Perhaps you’ve heard: The sport of pickleball is experiencing something of a growth spurt.

According to the 2023 Sports & Fitness Industry Association’s (SFIA) Topline Participation Report — an annual snapshot of sports, fitness, and recreation activities in the United States — pickleball is America's fastest-growing sport, with participation nearly doubling in 2022 and increasing by 158.6% over three years.

“It’s just the best thing around, there’s nothing better than it,” said Dawson Stento, a pickleball player from Wellesley. “I think it's going to be in the high schools and colleges, probably next year. I think it's going to be the real deal. I think it already is.”

According to The Association of Pickleball Professionals, more than 36 million Americans played the sport at least once between August 2021 and August 2022. And a recent study by the website Solitaire Bliss named Massachusetts the No.-1 pickleball obsessed state in America.

“It translates not just to our country and our cultures, but it resonates with people around the world,” said Aaron Stahl with Franklin Sports. “We are watching it explode on a global scene. We have partnerships in Europe, Asia, South America, Africa; with countries ranging from Japan to India, England to France, Sweden to Peru.”

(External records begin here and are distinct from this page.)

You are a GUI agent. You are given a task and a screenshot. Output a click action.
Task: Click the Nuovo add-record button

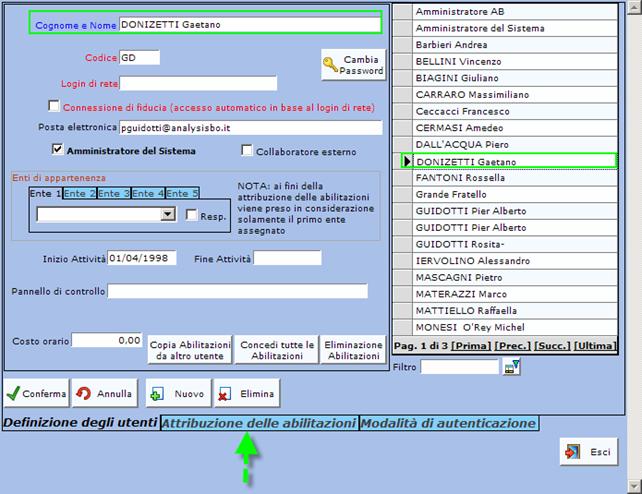point(178,393)
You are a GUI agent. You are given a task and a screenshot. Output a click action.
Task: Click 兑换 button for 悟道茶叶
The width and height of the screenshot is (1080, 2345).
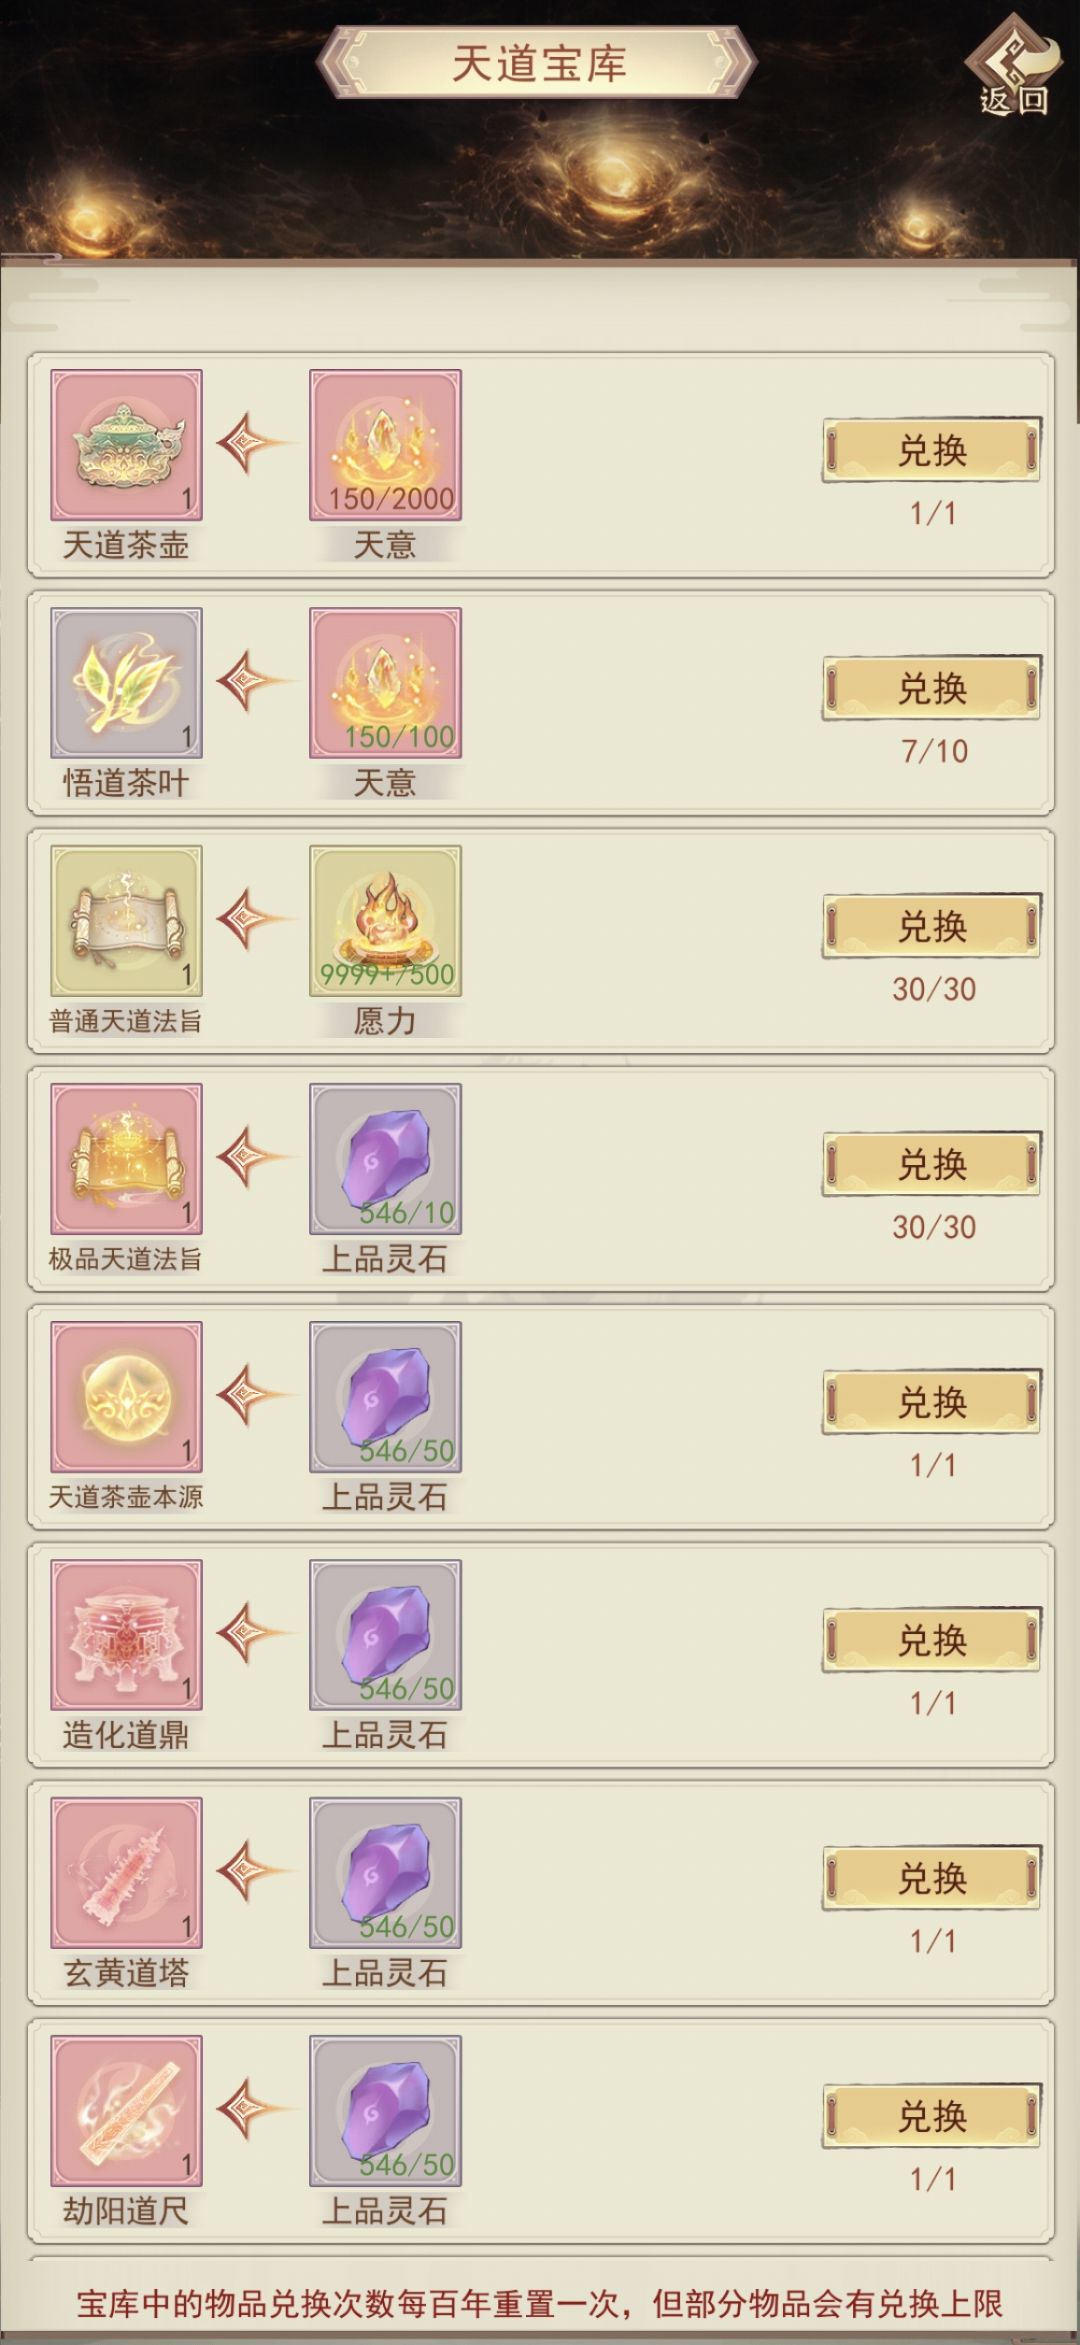[932, 688]
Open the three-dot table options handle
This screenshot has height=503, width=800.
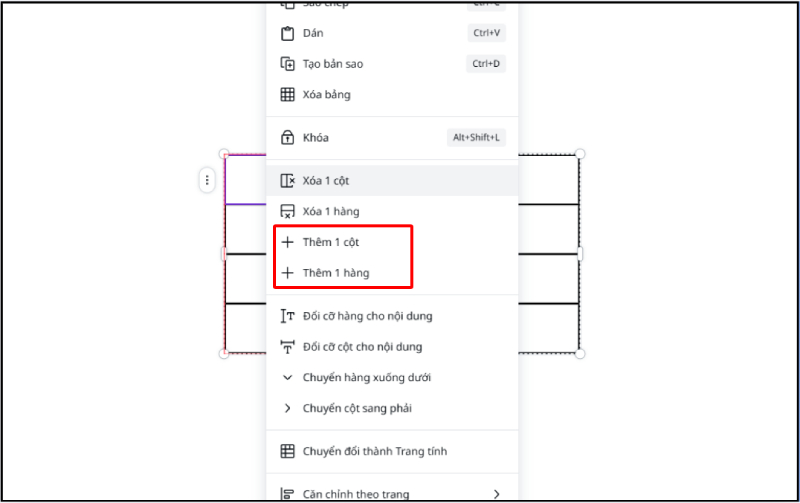point(207,181)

Of course, with all that growth comes the inevitable growing pains. Outlets from The Guardian to have examined growing tensions between the pickleball and tennis communities. And one of the most common complaints about the sport was summed-up succinctly in a recent New York Times headline: “Shattered Nerves, Sleepless Nights: Pickleball Noise Is Driving Everyone Nuts.

Still, there’s enough enthusiasm that there are multiple professional pickleball leagues vying for players and fans.

“It’s unbelievable, because it’s something our whole family can do together,” said Julie Johnson, a player on the pro senior circuit from Boynton Beach, Fla., whose son and daughter are also professionals. “All of a sudden it was all of us as a family traveling the country together, having a blast. It's been the best decision we ever made.”

But the pickleball surge is largely being driven by the millions of amateurs and enthusiasts who are taking up the sport.

“It is totally a way of life,” said one of those enthusiasts, Brookline’s Anu Advani. “We’re here to stay. If I have anything to do with it, it’s pickleball forever.”

Perhaps nothing symbolizes pickleball’s arrival more clearly than what happened on a recent summer weekend here in Boston, when one of the great cathedrals of American sports, Fenway Park, played home to a series of tournaments for professionals and amateurs alike.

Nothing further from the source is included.